Start of INFORMATION SUPPLIED
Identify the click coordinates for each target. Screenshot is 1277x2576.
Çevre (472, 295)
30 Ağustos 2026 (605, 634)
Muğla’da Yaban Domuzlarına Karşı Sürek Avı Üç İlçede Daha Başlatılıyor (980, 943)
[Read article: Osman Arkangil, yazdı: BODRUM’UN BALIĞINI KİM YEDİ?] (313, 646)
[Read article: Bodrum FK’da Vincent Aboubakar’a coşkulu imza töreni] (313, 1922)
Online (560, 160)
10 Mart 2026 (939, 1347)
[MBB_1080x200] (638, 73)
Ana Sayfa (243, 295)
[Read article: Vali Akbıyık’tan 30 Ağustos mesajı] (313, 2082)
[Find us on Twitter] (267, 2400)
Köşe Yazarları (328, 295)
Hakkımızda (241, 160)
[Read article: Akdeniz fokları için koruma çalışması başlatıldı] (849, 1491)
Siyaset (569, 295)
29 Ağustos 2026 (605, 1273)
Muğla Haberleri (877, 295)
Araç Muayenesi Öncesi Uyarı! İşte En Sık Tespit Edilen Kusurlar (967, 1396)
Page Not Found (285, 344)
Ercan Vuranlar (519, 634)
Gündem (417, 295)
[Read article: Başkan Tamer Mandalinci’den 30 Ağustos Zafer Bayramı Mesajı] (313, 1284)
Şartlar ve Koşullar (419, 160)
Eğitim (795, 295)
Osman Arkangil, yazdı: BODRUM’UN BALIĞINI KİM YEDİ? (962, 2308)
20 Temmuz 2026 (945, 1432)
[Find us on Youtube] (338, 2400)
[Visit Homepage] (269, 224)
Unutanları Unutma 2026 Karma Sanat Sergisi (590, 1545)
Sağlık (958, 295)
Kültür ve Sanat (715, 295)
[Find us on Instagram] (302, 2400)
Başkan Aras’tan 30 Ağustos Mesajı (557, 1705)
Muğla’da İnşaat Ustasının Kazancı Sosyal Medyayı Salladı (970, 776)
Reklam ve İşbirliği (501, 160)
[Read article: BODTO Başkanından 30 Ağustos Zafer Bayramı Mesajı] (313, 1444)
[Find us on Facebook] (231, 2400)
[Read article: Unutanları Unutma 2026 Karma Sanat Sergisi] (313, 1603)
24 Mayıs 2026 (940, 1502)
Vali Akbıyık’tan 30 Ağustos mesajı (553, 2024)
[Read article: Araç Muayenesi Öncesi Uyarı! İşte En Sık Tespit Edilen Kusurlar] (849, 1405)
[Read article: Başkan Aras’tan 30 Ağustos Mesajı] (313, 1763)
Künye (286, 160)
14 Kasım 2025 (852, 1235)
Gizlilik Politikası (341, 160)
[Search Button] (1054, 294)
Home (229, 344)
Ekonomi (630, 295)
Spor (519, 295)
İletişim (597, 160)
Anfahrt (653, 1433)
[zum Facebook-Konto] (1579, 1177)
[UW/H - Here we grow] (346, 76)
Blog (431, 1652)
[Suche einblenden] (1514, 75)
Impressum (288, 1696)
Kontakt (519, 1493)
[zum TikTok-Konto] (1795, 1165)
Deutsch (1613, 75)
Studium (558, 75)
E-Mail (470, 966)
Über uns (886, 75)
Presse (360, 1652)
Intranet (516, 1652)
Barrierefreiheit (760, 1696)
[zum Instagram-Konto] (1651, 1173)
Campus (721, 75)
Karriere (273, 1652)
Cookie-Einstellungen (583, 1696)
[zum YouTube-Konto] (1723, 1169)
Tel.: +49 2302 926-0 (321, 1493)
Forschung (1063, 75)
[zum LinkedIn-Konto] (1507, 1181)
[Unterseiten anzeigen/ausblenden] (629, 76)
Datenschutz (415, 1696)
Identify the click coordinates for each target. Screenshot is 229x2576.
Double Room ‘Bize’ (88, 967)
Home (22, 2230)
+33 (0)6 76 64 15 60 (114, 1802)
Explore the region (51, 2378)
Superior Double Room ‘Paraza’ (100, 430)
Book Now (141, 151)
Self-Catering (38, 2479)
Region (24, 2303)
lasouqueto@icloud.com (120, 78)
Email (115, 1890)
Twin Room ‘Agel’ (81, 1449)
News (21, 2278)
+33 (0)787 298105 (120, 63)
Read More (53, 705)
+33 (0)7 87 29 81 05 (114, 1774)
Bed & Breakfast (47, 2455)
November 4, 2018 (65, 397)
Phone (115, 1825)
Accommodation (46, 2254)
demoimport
End of INFORMATION SUPPLIED
[YOUR TASK]:
Output each line of the material above with no deviation.

[TASK ANSWER]:
Identify the click coordinates for each target. Screenshot is 1277x2576.
Çevre (472, 295)
30 Ağustos 2026 (605, 634)
Muğla’da Yaban Domuzlarına Karşı Sürek Avı Üç İlçede Daha Başlatılıyor (980, 943)
[Read article: Osman Arkangil, yazdı: BODRUM’UN BALIĞINI KİM YEDİ?] (313, 646)
[Read article: Bodrum FK’da Vincent Aboubakar’a coşkulu imza töreni] (313, 1922)
Online (560, 160)
10 Mart 2026 (939, 1347)
[MBB_1080x200] (638, 73)
Ana Sayfa (243, 295)
[Read article: Vali Akbıyık’tan 30 Ağustos mesajı] (313, 2082)
[Find us on Twitter] (267, 2400)
Köşe Yazarları (328, 295)
Hakkımızda (241, 160)
[Read article: Akdeniz fokları için koruma çalışması başlatıldı] (849, 1491)
Siyaset (569, 295)
29 Ağustos 2026 (605, 1273)
Muğla Haberleri (877, 295)
Araç Muayenesi Öncesi Uyarı! İşte En Sık Tespit Edilen Kusurlar (967, 1396)
Page Not Found (285, 344)
Ercan Vuranlar (519, 634)
Gündem (417, 295)
[Read article: Başkan Tamer Mandalinci’den 30 Ağustos Zafer Bayramı Mesajı] (313, 1284)
Şartlar ve Koşullar (419, 160)
Eğitim (795, 295)
Osman Arkangil, yazdı: BODRUM’UN BALIĞINI KİM YEDİ? (962, 2308)
20 Temmuz 2026 (945, 1432)
[Find us on Youtube] (338, 2400)
[Visit Homepage] (269, 224)
Unutanları Unutma 2026 Karma Sanat Sergisi (590, 1545)
Sağlık (958, 295)
Kültür ve Sanat (715, 295)
[Find us on Instagram] (302, 2400)
Başkan Aras’tan 30 Ağustos Mesajı (557, 1705)
Muğla’da İnşaat Ustasının Kazancı Sosyal Medyayı Salladı (970, 776)
Reklam ve İşbirliği (501, 160)
[Read article: BODTO Başkanından 30 Ağustos Zafer Bayramı Mesajı] (313, 1444)
[Find us on Facebook] (231, 2400)
[Read article: Unutanları Unutma 2026 Karma Sanat Sergisi] (313, 1603)
24 Mayıs 2026 (940, 1502)
Vali Akbıyık’tan 30 Ağustos mesajı (553, 2024)
[Read article: Araç Muayenesi Öncesi Uyarı! İşte En Sık Tespit Edilen Kusurlar] (849, 1405)
[Read article: Başkan Aras’tan 30 Ağustos Mesajı] (313, 1763)
Künye (286, 160)
14 Kasım 2025 (852, 1235)
Gizlilik Politikası (341, 160)
[Search Button] (1054, 294)
Home (229, 344)
Ekonomi (630, 295)
Spor (519, 295)
İletişim (597, 160)
Anfahrt (653, 1433)
[zum Facebook-Konto] (1579, 1177)
[UW/H - Here we grow] (346, 76)
Blog (431, 1652)
[Suche einblenden] (1514, 75)
Impressum (288, 1696)
Kontakt (519, 1493)
[zum TikTok-Konto] (1795, 1165)
Deutsch (1613, 75)
Studium (558, 75)
E-Mail (470, 966)
Über uns (886, 75)
Presse (360, 1652)
Intranet (516, 1652)
Barrierefreiheit (760, 1696)
[zum Instagram-Konto] (1651, 1173)
Campus (721, 75)
Karriere (273, 1652)
Cookie-Einstellungen (583, 1696)
[zum YouTube-Konto] (1723, 1169)
Tel.: +49 2302 926-0 (321, 1493)
Forschung (1063, 75)
[zum LinkedIn-Konto] (1507, 1181)
[Unterseiten anzeigen/ausblenden] (629, 76)
Datenschutz (415, 1696)
Identify the click coordinates for each target. Screenshot is 229x2576.
Double Room ‘Bize’ (88, 967)
Home (22, 2230)
+33 (0)6 76 64 15 60 (114, 1802)
Explore the region (51, 2378)
Superior Double Room ‘Paraza’ (100, 430)
Book Now (141, 151)
Self-Catering (38, 2479)
Region (24, 2303)
lasouqueto@icloud.com (120, 78)
Email (115, 1890)
Twin Room ‘Agel’ (81, 1449)
News (21, 2278)
+33 (0)787 298105 (120, 63)
Read More (53, 705)
+33 (0)7 87 29 81 05 (114, 1774)
Bed & Breakfast (47, 2455)
November 4, 2018 (65, 397)
Phone (115, 1825)
Accommodation (46, 2254)
demoimport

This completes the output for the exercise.